(Beginning of Source information)

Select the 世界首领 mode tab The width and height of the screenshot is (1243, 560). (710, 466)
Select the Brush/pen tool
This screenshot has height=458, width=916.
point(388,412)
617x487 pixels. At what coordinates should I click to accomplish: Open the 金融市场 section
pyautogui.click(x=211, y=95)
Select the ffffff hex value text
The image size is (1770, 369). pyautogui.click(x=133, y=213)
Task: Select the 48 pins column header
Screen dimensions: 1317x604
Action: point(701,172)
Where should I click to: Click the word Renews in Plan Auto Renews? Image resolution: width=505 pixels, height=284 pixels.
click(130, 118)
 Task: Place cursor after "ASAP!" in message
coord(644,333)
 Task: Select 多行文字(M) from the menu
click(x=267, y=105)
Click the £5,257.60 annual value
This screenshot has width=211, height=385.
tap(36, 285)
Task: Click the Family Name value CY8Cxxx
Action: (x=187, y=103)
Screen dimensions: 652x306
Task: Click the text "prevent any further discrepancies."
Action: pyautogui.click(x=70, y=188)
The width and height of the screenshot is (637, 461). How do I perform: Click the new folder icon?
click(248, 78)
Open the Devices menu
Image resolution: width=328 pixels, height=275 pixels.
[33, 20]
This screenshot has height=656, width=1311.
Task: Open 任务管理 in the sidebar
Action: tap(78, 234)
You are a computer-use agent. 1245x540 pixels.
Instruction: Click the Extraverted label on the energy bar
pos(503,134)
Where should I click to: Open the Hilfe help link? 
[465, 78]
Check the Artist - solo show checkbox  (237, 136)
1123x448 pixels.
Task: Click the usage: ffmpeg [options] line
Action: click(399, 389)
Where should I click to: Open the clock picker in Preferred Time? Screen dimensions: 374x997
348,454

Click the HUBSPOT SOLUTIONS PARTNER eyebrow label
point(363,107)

(End of Source information)

[Work instructions]: Exactly the lines from the one with "Where should I click to: Click" through the last line of the listing above must make up your answer.

[Response to the exercise]:
Where should I click to: Click the word Renews in Plan Auto Renews? Image resolution: width=505 pixels, height=284 pixels.
click(130, 118)
 Task: Place cursor after "ASAP!" in message
coord(644,333)
 Task: Select 多行文字(M) from the menu
click(x=267, y=105)
Click the £5,257.60 annual value
This screenshot has width=211, height=385.
tap(36, 285)
Task: Click the Family Name value CY8Cxxx
Action: (x=187, y=103)
Screen dimensions: 652x306
Task: Click the text "prevent any further discrepancies."
Action: pyautogui.click(x=70, y=188)
The width and height of the screenshot is (637, 461). How do I perform: Click the new folder icon?
click(248, 78)
Open the Devices menu
Image resolution: width=328 pixels, height=275 pixels.
[33, 20]
This screenshot has height=656, width=1311.
Task: Open 任务管理 in the sidebar
Action: tap(78, 234)
You are a computer-use agent. 1245x540 pixels.
Instruction: Click the Extraverted label on the energy bar
pos(503,134)
Where should I click to: Open the Hilfe help link? 
[465, 78]
Check the Artist - solo show checkbox  (237, 136)
1123x448 pixels.
Task: Click the usage: ffmpeg [options] line
Action: click(399, 389)
Where should I click to: Open the clock picker in Preferred Time? Screen dimensions: 374x997
348,454

Click the HUBSPOT SOLUTIONS PARTNER eyebrow label
point(363,107)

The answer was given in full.